Back to Specks. I was living in California at the time and had known of and occasionally connected with Denise Enck of Empty Mirror Books, who also ran the McClure-Manzarek website. Beat poet Michael McClure often jammed with Ray Manzarek of the Doors. I saw them once performing a night of poetry and music at the Whiskey-a-Go-Go in LA, the first time the rest of the Doors had been back there since Jim Morrison got them kicked out long ago. This was years ago, of course.

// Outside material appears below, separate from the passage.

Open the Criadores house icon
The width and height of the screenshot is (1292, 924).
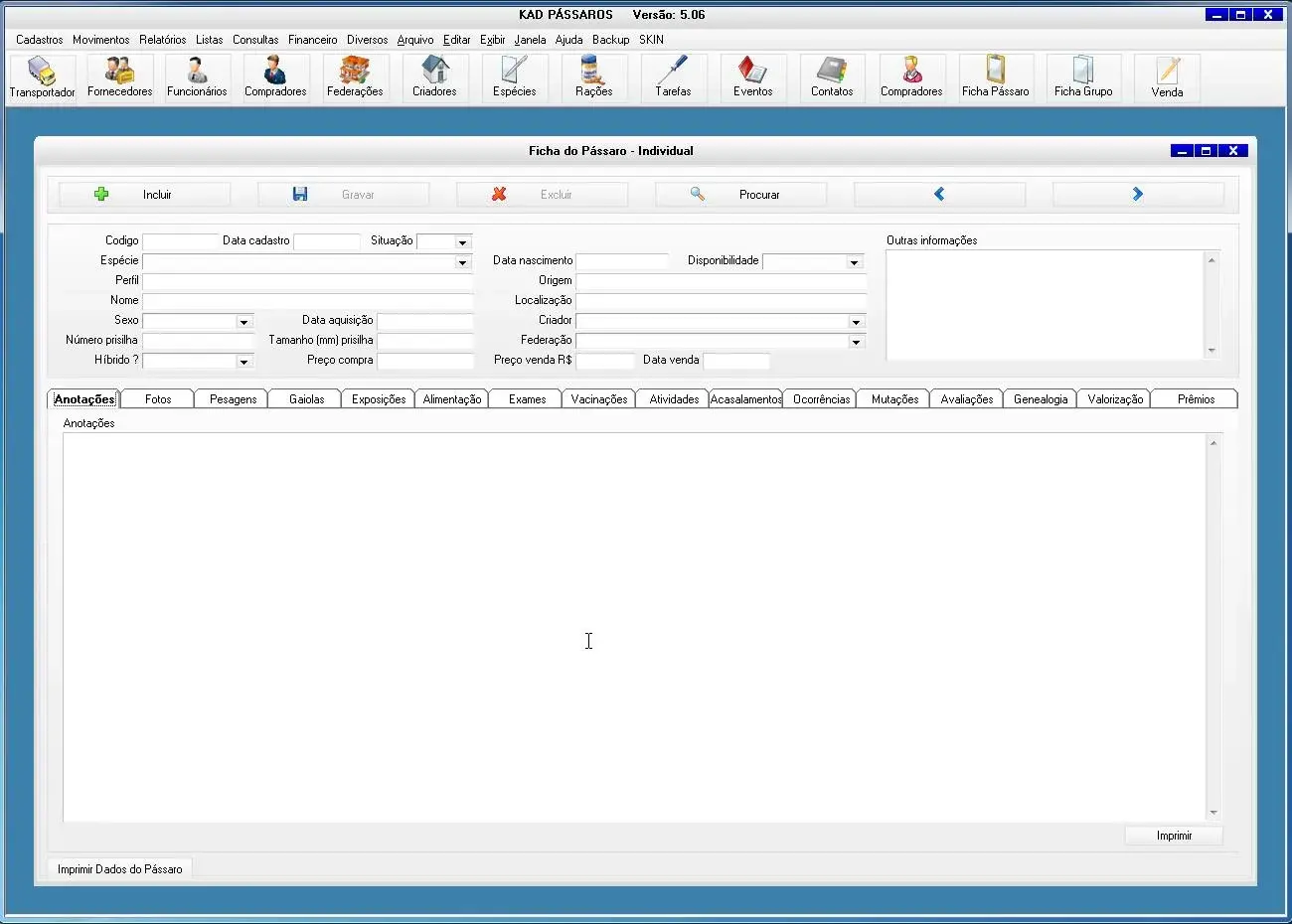(434, 77)
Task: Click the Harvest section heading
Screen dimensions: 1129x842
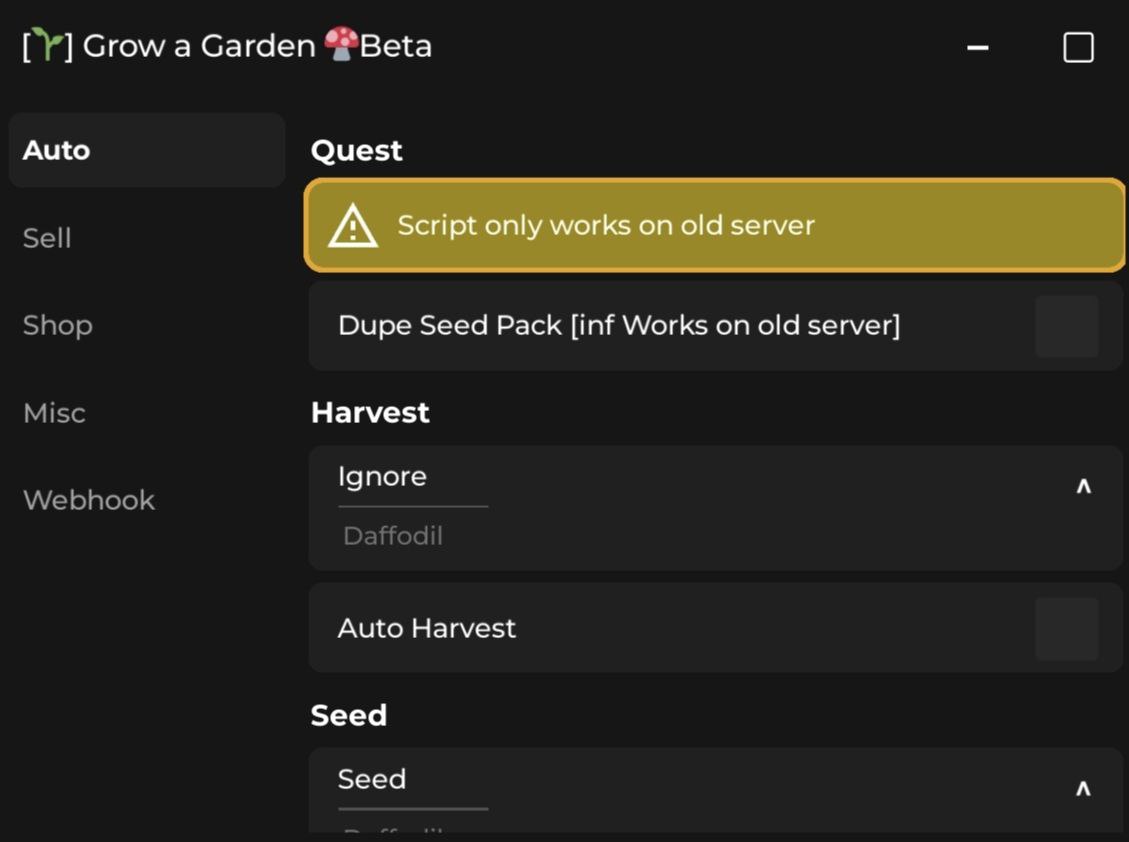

That’s just an aside to what turns out to be a weird coincidence. Michael McClure had sent me Specks and signed it to me (Sands is my maiden name). However, when I moved from California, I inadvertently lost the book. Whoever found it sent it to Denise, since she ran McClure’s website. She later wrote to me saying she had the book and recognized my name. I couldn’t believe that book showed up at her doorstep. She sent Specks to my new address. I had felt so badly about misplacing the book but also fortunate to have it end up back with me after all.
So that’s the story of how this book was once lost but is now “found” and returns to my library.
Editor’s Note: Ray Manzarek, who worked with Michael McClure for years, has since died.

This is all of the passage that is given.